### What is needed
Every record must be output verbatim in the reply.

Records to use: Begin

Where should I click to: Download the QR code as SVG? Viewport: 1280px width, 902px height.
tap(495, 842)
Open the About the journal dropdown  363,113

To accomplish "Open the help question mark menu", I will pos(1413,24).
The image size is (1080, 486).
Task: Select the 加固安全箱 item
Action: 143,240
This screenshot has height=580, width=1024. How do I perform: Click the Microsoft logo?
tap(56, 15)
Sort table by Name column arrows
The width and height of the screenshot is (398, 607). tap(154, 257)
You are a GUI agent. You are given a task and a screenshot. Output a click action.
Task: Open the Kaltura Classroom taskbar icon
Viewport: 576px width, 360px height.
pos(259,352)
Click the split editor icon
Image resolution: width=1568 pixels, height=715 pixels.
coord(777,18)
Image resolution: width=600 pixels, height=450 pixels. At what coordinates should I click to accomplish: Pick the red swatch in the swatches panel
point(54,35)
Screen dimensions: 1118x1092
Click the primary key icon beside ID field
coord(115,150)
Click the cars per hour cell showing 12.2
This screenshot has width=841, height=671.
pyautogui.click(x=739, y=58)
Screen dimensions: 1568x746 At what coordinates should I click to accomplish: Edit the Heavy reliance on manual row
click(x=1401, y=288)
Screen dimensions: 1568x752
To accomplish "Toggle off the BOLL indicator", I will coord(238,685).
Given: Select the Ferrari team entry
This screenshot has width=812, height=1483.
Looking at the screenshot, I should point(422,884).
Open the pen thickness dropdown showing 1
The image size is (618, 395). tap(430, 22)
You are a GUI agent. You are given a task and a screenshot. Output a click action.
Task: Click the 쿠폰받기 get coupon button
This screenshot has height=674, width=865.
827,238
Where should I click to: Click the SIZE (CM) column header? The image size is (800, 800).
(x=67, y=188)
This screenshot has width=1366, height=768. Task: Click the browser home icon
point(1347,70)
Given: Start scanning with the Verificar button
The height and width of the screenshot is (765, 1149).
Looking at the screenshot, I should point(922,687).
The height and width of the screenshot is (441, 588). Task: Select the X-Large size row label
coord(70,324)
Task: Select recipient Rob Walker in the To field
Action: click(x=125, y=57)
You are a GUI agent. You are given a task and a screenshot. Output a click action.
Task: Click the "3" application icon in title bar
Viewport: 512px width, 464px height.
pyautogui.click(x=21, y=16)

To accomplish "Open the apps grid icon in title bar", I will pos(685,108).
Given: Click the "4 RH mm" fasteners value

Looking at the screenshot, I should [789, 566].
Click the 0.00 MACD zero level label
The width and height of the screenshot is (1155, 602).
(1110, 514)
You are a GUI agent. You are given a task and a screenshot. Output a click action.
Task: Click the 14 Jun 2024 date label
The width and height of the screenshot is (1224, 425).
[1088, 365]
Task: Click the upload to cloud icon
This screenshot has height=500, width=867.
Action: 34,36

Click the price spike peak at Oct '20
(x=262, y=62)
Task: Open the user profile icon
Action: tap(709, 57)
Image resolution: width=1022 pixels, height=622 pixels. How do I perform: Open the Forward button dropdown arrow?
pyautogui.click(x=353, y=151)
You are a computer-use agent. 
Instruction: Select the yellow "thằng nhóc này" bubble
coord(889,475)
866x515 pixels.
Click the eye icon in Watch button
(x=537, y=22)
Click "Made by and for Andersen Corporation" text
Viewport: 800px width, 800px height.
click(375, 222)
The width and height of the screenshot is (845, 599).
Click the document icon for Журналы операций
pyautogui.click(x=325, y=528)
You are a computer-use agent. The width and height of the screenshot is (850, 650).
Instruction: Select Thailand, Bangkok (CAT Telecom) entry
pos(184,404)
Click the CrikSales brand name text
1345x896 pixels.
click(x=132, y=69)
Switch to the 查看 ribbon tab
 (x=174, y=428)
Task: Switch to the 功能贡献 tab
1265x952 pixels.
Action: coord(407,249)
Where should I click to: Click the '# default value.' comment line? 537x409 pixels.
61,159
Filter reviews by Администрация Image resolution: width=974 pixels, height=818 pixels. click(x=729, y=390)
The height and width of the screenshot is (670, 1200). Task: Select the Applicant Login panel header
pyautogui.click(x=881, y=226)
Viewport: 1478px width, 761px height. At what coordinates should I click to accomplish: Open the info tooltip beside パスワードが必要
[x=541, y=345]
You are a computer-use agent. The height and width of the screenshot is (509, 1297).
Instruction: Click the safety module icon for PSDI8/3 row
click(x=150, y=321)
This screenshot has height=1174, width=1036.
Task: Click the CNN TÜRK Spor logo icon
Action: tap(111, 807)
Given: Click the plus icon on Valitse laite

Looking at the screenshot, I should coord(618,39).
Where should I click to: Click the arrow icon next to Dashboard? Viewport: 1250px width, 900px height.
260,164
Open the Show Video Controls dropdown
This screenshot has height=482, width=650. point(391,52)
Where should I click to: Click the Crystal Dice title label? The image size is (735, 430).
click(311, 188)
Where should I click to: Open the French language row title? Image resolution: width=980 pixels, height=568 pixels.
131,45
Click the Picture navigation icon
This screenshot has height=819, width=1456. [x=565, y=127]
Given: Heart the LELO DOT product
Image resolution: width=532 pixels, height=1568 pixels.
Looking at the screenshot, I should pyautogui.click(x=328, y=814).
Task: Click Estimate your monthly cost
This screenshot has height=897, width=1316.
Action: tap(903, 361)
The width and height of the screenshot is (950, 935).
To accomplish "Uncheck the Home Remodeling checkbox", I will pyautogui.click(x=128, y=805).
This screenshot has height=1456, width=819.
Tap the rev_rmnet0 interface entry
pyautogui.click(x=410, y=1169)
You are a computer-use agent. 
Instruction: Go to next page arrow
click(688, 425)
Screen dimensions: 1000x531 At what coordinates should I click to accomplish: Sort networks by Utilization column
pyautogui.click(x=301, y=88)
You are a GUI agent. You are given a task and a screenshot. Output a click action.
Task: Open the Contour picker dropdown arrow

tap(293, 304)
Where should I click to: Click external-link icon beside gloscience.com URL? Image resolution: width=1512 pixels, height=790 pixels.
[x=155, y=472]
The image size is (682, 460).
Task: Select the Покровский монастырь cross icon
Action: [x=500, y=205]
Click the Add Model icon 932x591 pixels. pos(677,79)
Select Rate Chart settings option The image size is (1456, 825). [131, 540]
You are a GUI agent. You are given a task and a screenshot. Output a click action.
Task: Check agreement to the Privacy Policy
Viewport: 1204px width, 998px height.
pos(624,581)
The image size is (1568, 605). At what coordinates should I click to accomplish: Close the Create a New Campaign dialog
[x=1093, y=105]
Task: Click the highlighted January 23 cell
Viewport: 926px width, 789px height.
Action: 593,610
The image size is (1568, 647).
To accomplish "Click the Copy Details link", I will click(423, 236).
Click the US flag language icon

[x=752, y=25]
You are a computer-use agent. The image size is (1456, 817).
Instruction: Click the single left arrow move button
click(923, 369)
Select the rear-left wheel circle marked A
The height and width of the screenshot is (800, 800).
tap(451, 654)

Records to use: End

### Completed exercise
Where should I click to: Download the QR code as SVG? Viewport: 1280px width, 902px height.
tap(495, 842)
Open the About the journal dropdown  363,113

To accomplish "Open the help question mark menu", I will pos(1413,24).
The image size is (1080, 486).
Task: Select the 加固安全箱 item
Action: 143,240
This screenshot has height=580, width=1024. How do I perform: Click the Microsoft logo?
tap(56, 15)
Sort table by Name column arrows
The width and height of the screenshot is (398, 607). tap(154, 257)
You are a GUI agent. You are given a task and a screenshot. Output a click action.
Task: Open the Kaltura Classroom taskbar icon
Viewport: 576px width, 360px height.
pos(259,352)
Click the split editor icon
Image resolution: width=1568 pixels, height=715 pixels.
coord(777,18)
Image resolution: width=600 pixels, height=450 pixels. At what coordinates should I click to accomplish: Pick the red swatch in the swatches panel
point(54,35)
Screen dimensions: 1118x1092
Click the primary key icon beside ID field
coord(115,150)
Click the cars per hour cell showing 12.2
This screenshot has width=841, height=671.
pyautogui.click(x=739, y=58)
Screen dimensions: 1568x746 At what coordinates should I click to accomplish: Edit the Heavy reliance on manual row
click(x=1401, y=288)
Screen dimensions: 1568x752
To accomplish "Toggle off the BOLL indicator", I will coord(238,685).
Given: Select the Ferrari team entry
This screenshot has width=812, height=1483.
Looking at the screenshot, I should point(422,884).
Open the pen thickness dropdown showing 1
The image size is (618, 395). tap(430, 22)
You are a GUI agent. You are given a task and a screenshot. Output a click action.
Task: Click the 쿠폰받기 get coupon button
This screenshot has height=674, width=865.
827,238
Where should I click to: Click the SIZE (CM) column header? The image size is (800, 800).
(x=67, y=188)
This screenshot has width=1366, height=768. Task: Click the browser home icon
point(1347,70)
Given: Start scanning with the Verificar button
The height and width of the screenshot is (765, 1149).
Looking at the screenshot, I should point(922,687).
The height and width of the screenshot is (441, 588). Task: Select the X-Large size row label
coord(70,324)
Task: Select recipient Rob Walker in the To field
Action: click(x=125, y=57)
You are a GUI agent. You are given a task and a screenshot. Output a click action.
Task: Click the "3" application icon in title bar
Viewport: 512px width, 464px height.
pyautogui.click(x=21, y=16)

To accomplish "Open the apps grid icon in title bar", I will pos(685,108).
Given: Click the "4 RH mm" fasteners value

Looking at the screenshot, I should [789, 566].
Click the 0.00 MACD zero level label
The width and height of the screenshot is (1155, 602).
(1110, 514)
You are a GUI agent. You are given a task and a screenshot. Output a click action.
Task: Click the 14 Jun 2024 date label
The width and height of the screenshot is (1224, 425).
[1088, 365]
Task: Click the upload to cloud icon
This screenshot has height=500, width=867.
Action: 34,36

Click the price spike peak at Oct '20
(x=262, y=62)
Task: Open the user profile icon
Action: tap(709, 57)
Image resolution: width=1022 pixels, height=622 pixels. How do I perform: Open the Forward button dropdown arrow?
pyautogui.click(x=353, y=151)
You are a computer-use agent. 
Instruction: Select the yellow "thằng nhóc này" bubble
coord(889,475)
866x515 pixels.
Click the eye icon in Watch button
(x=537, y=22)
Click "Made by and for Andersen Corporation" text
Viewport: 800px width, 800px height.
click(375, 222)
The width and height of the screenshot is (845, 599).
Click the document icon for Журналы операций
pyautogui.click(x=325, y=528)
You are a computer-use agent. The width and height of the screenshot is (850, 650).
Instruction: Select Thailand, Bangkok (CAT Telecom) entry
pos(184,404)
Click the CrikSales brand name text
1345x896 pixels.
click(x=132, y=69)
Switch to the 查看 ribbon tab
 (x=174, y=428)
Task: Switch to the 功能贡献 tab
1265x952 pixels.
Action: coord(407,249)
Where should I click to: Click the '# default value.' comment line? 537x409 pixels.
61,159
Filter reviews by Администрация Image resolution: width=974 pixels, height=818 pixels. click(x=729, y=390)
The height and width of the screenshot is (670, 1200). Task: Select the Applicant Login panel header
pyautogui.click(x=881, y=226)
Viewport: 1478px width, 761px height. At what coordinates should I click to accomplish: Open the info tooltip beside パスワードが必要
[x=541, y=345]
You are a computer-use agent. The height and width of the screenshot is (509, 1297).
Instruction: Click the safety module icon for PSDI8/3 row
click(x=150, y=321)
This screenshot has height=1174, width=1036.
Task: Click the CNN TÜRK Spor logo icon
Action: tap(111, 807)
Given: Click the plus icon on Valitse laite

Looking at the screenshot, I should coord(618,39).
Where should I click to: Click the arrow icon next to Dashboard? Viewport: 1250px width, 900px height.
260,164
Open the Show Video Controls dropdown
This screenshot has height=482, width=650. point(391,52)
Where should I click to: Click the Crystal Dice title label? The image size is (735, 430).
click(311, 188)
Where should I click to: Open the French language row title? Image resolution: width=980 pixels, height=568 pixels.
131,45
Click the Picture navigation icon
This screenshot has height=819, width=1456. [x=565, y=127]
Given: Heart the LELO DOT product
Image resolution: width=532 pixels, height=1568 pixels.
Looking at the screenshot, I should pyautogui.click(x=328, y=814).
Task: Click Estimate your monthly cost
This screenshot has height=897, width=1316.
Action: tap(903, 361)
The width and height of the screenshot is (950, 935).
To accomplish "Uncheck the Home Remodeling checkbox", I will pyautogui.click(x=128, y=805).
This screenshot has height=1456, width=819.
Tap the rev_rmnet0 interface entry
pyautogui.click(x=410, y=1169)
You are a computer-use agent. 
Instruction: Go to next page arrow
click(688, 425)
Screen dimensions: 1000x531 At what coordinates should I click to accomplish: Sort networks by Utilization column
pyautogui.click(x=301, y=88)
You are a GUI agent. You are given a task and a screenshot. Output a click action.
Task: Open the Contour picker dropdown arrow

tap(293, 304)
Where should I click to: Click external-link icon beside gloscience.com URL? Image resolution: width=1512 pixels, height=790 pixels.
[x=155, y=472]
The image size is (682, 460).
Task: Select the Покровский монастырь cross icon
Action: [x=500, y=205]
Click the Add Model icon 932x591 pixels. pos(677,79)
Select Rate Chart settings option The image size is (1456, 825). [131, 540]
You are a GUI agent. You are given a task and a screenshot. Output a click action.
Task: Check agreement to the Privacy Policy
Viewport: 1204px width, 998px height.
pos(624,581)
The image size is (1568, 605). At what coordinates should I click to accomplish: Close the Create a New Campaign dialog
[x=1093, y=105]
Task: Click the highlighted January 23 cell
Viewport: 926px width, 789px height.
Action: 593,610
The image size is (1568, 647).
To accomplish "Click the Copy Details link", I will click(423, 236).
Click the US flag language icon

[x=752, y=25]
You are a computer-use agent. The image size is (1456, 817).
Instruction: Click the single left arrow move button
click(923, 369)
Select the rear-left wheel circle marked A
The height and width of the screenshot is (800, 800).
tap(451, 654)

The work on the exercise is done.